I due ragazzi su 31 partecipanti, provenienti anche da blasonatissimi licei del veneto, si sono piazzati in modo davvero encomiabile: Umberto Ghedini, con un punteggio di 9.20, ha ottenuto un terzo posto che gli ha fatto sfiorare la fase nazionale, che si svolgerà a Roma, con lo sviluppo della traccia di ambito Gnoseologico - teoretico: "La più nobile e utile invenzione tra tutte fu quella del linguaggio, consistente in nomi e appellativi e nella loro connessione, onde gli uomini esprimono i loro pensieri, li rievocano, quando sono passati, e se li scambiano tra loro per mutua utilità e conversazione. Senza di esso tra gli uomini non sarebbe stato governo, società, contratto, pace più di quanto non ve ne sia tra i leoni, gli orsi e i lupi." (Thomas Hobbes, Leviatano, (1651));

Giovanni Gerardo ha raggiunto il decimo posto con un punteggio di 8.25, con lo sviluppo della traccia di ambito estetico "Il bello è soprattutto nella vista, ma anche nell’udito, nella combinazione delle parole e nella musica in genere: belli sono infatti le melodie e i ritmi.; salendo poi alle sensazioni verso un campo più alto, ci sono occupazioni, azioni, modi di essere e scienze belle; e c’è la bellezza della virtù. Vedremo poi se ci sia una bellezza anteriore a quella. Che cosa dunque ha fatto sì che i corpi appaiano belli [alla vista] e che l’udito si presti alla bellezza dei suoni? Perché tuto ciò che ha immediato rapporto con l’anima è bello? Forse tutte le cose sono belle di una sola e medesima bellezza, oppure altra è la bellezza dei corpi, altra quella degli altri esseri? E che cosa son queste o questa bellezza?" (Plotino, Enneadi, I, 6.).
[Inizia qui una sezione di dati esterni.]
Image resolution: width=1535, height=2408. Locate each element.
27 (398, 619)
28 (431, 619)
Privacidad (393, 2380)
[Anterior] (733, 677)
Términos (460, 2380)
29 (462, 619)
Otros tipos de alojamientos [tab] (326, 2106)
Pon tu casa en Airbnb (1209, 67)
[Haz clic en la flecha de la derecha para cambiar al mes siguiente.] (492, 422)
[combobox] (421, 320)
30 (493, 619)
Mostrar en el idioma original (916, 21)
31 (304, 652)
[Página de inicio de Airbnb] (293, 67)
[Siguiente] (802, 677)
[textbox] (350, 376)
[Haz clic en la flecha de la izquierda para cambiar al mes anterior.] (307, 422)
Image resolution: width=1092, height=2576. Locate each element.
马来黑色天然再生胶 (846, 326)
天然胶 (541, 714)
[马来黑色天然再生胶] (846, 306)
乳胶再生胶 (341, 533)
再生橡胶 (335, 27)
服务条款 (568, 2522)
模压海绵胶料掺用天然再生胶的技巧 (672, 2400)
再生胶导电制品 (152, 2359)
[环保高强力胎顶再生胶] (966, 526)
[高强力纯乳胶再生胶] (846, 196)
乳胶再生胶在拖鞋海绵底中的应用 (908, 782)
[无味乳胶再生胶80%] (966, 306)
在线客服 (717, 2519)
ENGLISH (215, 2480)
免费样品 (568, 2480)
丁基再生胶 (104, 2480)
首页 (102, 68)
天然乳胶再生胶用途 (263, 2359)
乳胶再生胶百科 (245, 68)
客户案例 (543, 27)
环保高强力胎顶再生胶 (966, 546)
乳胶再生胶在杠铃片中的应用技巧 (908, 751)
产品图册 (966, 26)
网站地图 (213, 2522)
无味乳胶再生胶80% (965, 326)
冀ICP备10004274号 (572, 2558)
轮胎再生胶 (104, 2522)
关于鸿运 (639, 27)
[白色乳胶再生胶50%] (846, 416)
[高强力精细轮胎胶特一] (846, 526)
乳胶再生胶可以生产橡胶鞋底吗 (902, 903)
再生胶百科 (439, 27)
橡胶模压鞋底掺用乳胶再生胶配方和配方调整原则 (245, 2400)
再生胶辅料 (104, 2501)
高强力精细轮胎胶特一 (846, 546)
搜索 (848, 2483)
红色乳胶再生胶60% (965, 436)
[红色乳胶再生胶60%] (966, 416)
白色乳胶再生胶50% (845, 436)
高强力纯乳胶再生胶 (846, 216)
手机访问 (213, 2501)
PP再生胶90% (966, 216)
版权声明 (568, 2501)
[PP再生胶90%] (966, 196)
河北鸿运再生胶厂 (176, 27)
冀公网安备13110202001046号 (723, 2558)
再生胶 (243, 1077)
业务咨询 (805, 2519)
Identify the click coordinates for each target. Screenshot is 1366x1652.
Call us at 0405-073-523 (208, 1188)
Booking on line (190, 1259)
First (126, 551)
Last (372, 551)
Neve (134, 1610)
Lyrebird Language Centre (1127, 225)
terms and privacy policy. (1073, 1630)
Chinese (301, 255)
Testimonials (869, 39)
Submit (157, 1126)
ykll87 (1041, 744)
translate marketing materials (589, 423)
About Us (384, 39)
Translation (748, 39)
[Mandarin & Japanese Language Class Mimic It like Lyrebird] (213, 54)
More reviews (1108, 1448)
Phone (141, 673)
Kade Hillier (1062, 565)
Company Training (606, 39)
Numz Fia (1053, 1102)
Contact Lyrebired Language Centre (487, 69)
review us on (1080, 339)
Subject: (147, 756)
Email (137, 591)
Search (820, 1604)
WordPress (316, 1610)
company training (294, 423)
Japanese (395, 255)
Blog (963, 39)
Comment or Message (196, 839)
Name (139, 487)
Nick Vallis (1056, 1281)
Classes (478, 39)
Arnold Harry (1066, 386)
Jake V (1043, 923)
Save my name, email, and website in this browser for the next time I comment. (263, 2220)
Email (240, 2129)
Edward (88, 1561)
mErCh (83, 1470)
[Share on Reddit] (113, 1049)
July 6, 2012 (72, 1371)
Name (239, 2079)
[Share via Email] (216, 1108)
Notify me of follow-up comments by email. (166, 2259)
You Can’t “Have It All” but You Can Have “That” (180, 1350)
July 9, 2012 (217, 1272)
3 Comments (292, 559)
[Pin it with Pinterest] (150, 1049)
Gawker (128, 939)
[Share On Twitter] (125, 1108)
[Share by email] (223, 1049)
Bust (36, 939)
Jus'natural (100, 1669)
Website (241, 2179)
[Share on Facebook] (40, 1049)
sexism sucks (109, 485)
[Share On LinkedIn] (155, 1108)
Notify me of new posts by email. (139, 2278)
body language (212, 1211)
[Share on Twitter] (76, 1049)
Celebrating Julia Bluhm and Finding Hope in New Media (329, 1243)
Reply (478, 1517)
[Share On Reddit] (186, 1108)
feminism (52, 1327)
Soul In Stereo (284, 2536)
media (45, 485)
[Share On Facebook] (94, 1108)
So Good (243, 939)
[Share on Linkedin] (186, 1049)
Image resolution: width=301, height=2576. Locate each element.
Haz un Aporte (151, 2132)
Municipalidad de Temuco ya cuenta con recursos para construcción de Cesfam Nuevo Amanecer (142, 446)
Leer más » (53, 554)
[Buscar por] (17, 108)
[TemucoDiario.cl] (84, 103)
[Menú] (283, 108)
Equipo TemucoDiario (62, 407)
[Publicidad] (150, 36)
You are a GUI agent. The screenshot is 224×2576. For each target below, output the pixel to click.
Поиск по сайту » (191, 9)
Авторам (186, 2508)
“Credo sia stata un’esperienza davvero entusiasmante - commenta il prof. Mirko Nistoro Referente di Istituto del progetto -  e di cui andare orgogliosi. Le ragazze e i ragazzi hanno mostrato passione e competenza, con grandi profondità di analisi e di rielaborazione personale, anche in campi filosofici complessi. In questa ottica la filosofia e il suo insegnamento palesano la loro eterna utilità, proprio come linea critica verso il sapere e il mondo. Ogni alunna e alunno ha mostrato quale sia l’essenza stessa di una competizione, cum-petere, un “andare verso, insieme”, uno spingersi ambizioso avanti, con le proprie individualità”.

Anche il Dirigente Scolastico Amos Golinelli condivide l’entusiasmo dei docenti coinvolti “nella scuola, troppo spesso si corre il rischio di trascurare le eccellenze, ma anche gli studenti più capaci hanno bisogno di occasioni per mettersi alla prova e ottenere gratificazioni, in fin dei conti sono giovani uomini e donne che hanno la stessa necessità di essere seguite e accompagnati nella loro crescita. Occasioni come queste, pertanto, non possono che essere sostenute, anche in considerazione del fatto che avvicinano a una disciplina dai più considerata difficile come la filosofia, che invece è un vero e proprio modo di guardare al mondo, come ricchezza e risorsa.”